No Irão, por exemplo, a grande maioria dos mulás xiitas opõe-se ao sufismo. Também, entre os sunitas, a imensa maioria dos ulemás está mais interessada na interpretação literal do Alcorão e nas suas correlações jurídicas do que nas especulações morais e metafísicas dos sufis, por eles consideradas suspeitas. Eis porque, face a tanta oposição, os seguidores do sufismo preferem manter-se na penumbra, trabalhando sem alarde e, sobretudo, sem fazer publicidade dos seus atos.
Por outro lado, o sufismo não é um movimento unitário. Cada instrutor sufi possui um grupo de discípulos atraídos pela reputação dos mestres. Estes admitem, no máximo, pertencerem a uma “confraria” fundada, por sua vez, por algum famoso “mestre sufi”, em tempos remotos.
A espiritualidade desenvolvida pela tradição sufi é, em muitos aspetos, bastante original.

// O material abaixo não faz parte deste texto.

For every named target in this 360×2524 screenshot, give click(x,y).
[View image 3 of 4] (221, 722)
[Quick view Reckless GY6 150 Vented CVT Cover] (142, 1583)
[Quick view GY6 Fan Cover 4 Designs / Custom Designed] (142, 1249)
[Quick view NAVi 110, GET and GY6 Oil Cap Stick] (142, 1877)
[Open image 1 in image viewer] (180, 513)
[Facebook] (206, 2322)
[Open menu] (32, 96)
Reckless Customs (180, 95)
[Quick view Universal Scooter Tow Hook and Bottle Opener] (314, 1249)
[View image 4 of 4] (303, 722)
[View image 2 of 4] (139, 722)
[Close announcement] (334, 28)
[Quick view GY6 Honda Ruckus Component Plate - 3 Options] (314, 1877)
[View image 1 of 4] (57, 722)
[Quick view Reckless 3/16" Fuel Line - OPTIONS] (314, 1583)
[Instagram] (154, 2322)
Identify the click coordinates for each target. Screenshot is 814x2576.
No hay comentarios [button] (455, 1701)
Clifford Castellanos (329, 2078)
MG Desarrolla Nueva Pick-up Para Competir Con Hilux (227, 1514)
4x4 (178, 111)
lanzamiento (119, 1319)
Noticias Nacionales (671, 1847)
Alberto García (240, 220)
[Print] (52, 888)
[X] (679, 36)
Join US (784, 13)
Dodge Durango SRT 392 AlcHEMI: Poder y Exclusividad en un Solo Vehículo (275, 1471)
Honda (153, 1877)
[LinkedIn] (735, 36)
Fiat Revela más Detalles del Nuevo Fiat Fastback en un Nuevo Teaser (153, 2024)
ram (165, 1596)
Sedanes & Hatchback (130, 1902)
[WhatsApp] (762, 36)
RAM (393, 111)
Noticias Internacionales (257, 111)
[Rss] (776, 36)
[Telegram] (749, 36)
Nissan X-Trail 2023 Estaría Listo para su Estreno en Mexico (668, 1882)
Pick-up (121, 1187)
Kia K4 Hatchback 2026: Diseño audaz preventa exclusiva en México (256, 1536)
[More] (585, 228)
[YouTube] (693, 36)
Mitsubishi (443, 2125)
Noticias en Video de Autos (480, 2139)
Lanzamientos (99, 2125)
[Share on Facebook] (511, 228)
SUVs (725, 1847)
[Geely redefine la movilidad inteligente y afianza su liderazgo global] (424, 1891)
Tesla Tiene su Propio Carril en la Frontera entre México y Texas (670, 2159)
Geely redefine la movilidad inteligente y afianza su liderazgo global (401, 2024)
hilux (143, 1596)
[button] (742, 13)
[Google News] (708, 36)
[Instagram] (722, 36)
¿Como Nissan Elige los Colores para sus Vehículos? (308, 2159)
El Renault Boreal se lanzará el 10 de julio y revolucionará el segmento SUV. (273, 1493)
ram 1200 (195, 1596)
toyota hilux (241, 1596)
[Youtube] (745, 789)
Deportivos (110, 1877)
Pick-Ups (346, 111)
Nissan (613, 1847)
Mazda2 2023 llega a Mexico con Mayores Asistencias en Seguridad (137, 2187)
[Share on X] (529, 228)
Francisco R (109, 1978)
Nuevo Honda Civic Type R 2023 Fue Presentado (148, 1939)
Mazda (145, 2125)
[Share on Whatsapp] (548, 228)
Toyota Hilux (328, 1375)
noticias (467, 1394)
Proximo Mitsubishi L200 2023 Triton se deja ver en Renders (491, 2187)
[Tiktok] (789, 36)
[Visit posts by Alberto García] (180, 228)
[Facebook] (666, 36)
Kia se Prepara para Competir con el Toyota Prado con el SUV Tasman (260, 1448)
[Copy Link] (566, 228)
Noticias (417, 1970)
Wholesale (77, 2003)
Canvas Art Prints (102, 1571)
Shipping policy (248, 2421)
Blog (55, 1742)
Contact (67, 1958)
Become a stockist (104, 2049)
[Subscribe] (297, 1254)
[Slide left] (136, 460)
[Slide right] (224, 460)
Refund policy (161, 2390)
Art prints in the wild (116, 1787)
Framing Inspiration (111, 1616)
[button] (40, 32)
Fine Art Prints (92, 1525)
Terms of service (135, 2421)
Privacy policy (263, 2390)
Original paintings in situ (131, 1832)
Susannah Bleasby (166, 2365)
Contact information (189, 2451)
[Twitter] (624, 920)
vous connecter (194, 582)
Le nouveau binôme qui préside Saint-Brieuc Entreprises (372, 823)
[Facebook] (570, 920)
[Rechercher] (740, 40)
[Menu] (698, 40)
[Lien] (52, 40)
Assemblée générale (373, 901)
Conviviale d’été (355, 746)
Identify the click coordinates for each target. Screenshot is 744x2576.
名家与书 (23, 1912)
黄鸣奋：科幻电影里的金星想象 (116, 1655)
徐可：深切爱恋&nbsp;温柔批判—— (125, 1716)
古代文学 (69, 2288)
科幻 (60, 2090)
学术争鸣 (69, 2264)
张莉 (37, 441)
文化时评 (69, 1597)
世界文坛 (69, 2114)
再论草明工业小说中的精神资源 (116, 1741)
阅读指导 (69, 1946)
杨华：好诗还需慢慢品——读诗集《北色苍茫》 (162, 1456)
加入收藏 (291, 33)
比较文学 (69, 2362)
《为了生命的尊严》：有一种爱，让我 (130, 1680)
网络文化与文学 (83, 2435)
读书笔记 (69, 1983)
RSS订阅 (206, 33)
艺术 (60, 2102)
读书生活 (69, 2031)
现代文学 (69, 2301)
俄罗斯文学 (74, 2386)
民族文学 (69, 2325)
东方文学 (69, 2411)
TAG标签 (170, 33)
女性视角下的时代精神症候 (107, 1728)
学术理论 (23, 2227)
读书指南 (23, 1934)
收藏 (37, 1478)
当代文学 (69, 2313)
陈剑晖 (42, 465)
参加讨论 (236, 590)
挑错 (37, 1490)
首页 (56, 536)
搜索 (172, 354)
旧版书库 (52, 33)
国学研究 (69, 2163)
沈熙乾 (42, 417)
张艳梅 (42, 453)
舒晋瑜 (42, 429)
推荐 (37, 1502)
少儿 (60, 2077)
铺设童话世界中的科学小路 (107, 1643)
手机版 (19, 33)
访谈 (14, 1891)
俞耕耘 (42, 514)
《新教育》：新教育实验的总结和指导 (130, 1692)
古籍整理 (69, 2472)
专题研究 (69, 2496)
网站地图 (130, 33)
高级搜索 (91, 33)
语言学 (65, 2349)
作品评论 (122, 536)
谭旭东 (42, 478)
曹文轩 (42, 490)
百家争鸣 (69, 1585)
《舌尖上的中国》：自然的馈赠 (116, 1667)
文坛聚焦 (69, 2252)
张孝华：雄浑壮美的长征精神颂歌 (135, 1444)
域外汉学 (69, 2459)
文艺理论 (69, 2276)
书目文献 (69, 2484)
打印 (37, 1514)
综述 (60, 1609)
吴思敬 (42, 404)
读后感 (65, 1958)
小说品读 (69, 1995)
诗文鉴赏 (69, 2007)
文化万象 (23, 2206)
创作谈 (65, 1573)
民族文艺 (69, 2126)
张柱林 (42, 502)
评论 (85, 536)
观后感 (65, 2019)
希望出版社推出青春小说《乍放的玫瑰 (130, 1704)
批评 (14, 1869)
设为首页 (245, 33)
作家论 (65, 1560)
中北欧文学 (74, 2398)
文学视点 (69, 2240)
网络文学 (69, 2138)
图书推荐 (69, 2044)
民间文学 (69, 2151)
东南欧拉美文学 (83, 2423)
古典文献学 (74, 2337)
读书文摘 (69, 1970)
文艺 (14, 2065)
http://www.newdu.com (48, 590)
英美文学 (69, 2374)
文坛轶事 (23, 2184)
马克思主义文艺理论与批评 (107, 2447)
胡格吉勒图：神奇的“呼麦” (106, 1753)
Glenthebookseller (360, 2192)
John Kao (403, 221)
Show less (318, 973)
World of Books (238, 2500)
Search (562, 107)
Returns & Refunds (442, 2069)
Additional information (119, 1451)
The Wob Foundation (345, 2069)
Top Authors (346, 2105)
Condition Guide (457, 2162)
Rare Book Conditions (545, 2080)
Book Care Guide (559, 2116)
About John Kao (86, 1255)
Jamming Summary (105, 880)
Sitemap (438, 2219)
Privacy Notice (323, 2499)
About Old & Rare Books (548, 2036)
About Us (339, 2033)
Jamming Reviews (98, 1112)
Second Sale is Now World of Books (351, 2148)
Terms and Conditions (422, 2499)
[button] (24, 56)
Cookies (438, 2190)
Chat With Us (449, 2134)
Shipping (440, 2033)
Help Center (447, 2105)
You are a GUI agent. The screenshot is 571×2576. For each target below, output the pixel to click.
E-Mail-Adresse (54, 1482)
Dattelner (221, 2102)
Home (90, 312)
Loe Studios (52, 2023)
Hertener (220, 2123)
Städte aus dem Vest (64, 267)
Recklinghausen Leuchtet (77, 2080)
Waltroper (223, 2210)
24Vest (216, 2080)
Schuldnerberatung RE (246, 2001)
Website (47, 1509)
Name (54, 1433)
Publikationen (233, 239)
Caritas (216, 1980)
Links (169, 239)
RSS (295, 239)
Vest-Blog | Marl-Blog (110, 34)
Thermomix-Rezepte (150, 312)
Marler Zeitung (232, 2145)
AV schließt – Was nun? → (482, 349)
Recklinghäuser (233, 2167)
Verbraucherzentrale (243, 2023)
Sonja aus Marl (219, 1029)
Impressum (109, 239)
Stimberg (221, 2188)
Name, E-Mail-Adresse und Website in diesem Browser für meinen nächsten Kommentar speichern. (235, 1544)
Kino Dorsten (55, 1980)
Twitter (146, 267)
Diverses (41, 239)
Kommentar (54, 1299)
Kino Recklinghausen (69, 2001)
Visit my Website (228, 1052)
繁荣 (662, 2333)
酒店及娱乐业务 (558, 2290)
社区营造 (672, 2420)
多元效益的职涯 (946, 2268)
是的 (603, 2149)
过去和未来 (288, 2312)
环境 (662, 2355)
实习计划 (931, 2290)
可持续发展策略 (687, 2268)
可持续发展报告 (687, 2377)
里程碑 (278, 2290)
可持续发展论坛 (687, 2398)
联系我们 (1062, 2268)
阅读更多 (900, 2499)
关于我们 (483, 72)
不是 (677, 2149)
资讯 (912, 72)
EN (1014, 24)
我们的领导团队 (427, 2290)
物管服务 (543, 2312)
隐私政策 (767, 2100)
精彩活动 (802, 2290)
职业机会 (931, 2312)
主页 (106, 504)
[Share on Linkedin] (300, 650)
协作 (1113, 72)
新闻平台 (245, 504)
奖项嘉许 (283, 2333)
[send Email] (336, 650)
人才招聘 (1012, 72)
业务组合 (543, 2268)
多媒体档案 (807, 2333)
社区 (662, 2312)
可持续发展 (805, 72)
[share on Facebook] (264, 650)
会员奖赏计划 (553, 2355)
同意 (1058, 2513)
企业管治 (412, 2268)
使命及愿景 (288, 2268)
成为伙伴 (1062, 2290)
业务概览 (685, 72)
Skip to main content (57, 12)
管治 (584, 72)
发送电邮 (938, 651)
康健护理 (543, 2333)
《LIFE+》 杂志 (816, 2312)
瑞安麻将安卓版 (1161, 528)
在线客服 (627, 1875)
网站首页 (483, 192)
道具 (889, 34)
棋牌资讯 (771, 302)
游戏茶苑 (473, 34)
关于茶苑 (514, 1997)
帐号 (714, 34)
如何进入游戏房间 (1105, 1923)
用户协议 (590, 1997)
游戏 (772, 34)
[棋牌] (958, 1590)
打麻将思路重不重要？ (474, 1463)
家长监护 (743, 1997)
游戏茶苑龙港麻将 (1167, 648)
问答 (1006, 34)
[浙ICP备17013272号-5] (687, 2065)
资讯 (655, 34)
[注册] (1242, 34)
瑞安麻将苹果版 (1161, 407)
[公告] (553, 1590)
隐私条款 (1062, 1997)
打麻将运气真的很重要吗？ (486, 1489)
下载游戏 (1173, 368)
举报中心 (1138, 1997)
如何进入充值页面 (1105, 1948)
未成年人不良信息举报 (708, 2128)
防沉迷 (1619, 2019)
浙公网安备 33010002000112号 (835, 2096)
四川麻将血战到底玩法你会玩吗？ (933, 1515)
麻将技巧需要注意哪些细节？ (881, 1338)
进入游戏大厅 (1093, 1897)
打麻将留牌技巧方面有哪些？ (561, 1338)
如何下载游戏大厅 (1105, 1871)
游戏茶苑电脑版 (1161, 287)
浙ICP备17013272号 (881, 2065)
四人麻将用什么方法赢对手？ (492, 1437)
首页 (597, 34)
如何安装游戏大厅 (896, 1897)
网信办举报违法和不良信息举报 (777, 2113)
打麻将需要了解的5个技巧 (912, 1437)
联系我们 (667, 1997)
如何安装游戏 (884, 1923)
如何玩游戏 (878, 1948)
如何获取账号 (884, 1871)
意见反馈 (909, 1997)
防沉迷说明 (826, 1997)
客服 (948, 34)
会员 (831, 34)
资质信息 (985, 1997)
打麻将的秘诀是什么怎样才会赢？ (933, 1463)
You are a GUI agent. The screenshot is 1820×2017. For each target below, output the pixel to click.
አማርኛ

Na sua visão, a aproximação a Deus acontece por degraus. Primeiro, há que respeitar as leis do Alcorão, o que é só um degrau que não leva, necessariamente, à compreensão de Deus e do Mundo. As práticas ritualísticas não servem para nada, se não se conhece o seu significado secreto.
Apenas com uma iniciação a pessoa obtém a possibilidade de ver através da aparência das coisas. Por exemplo, o homem é um microcosmo, no qual é possível encontrar a imagem do universo inteiro, o macrocosmo. Assim, para o sufismo, é natural que, ao nos aprofundarmos no conhecimento do homem, aprofundemos o nosso conhecimento de Deus. Uma coisa leva à outra.
De acordo como os sufis, toda a existência vem de Deus e apenas Deus é real. O Mundo criado é um reflexo do Divino: “O Universo é a sombra do Absoluto.” A habilidade para discernir a presença real de Deus por trás dos véus das coisas exige pureza de alma: “O homem é um espelho que, polido, reflete Deus.” O Deus que os sufis descobrem é, sobretudo, um Deus de Amor, e a via que leva a Ele é a via do Amor: “Aquele que conhece Deus ama-O; aquele que só conhece o Mundo afasta-se Dele.” “Se quiser ser livre, torne-se prisioneiro do Amor.”
Ao postular valores como esses, o sufismo aproxima-se da mística cristã. Nesse sentido, é curioso observar as similaridades entre o sufismo e outras correntes filosóficas e religiosas.
Originariamente, o sufismo foi influenciado pelo pensamento pitagórico e pelo zoroastrismo, antiga religião da Pérsia. Os ritos de iniciação sufi, destinados a abrir no fiel a possibilidade do renascimento espiritual, são similares ao batismo cristão e têm claros pontos de encontro com o budismo, como na fórmula sufi: “O homem é não existente diante de Deus”.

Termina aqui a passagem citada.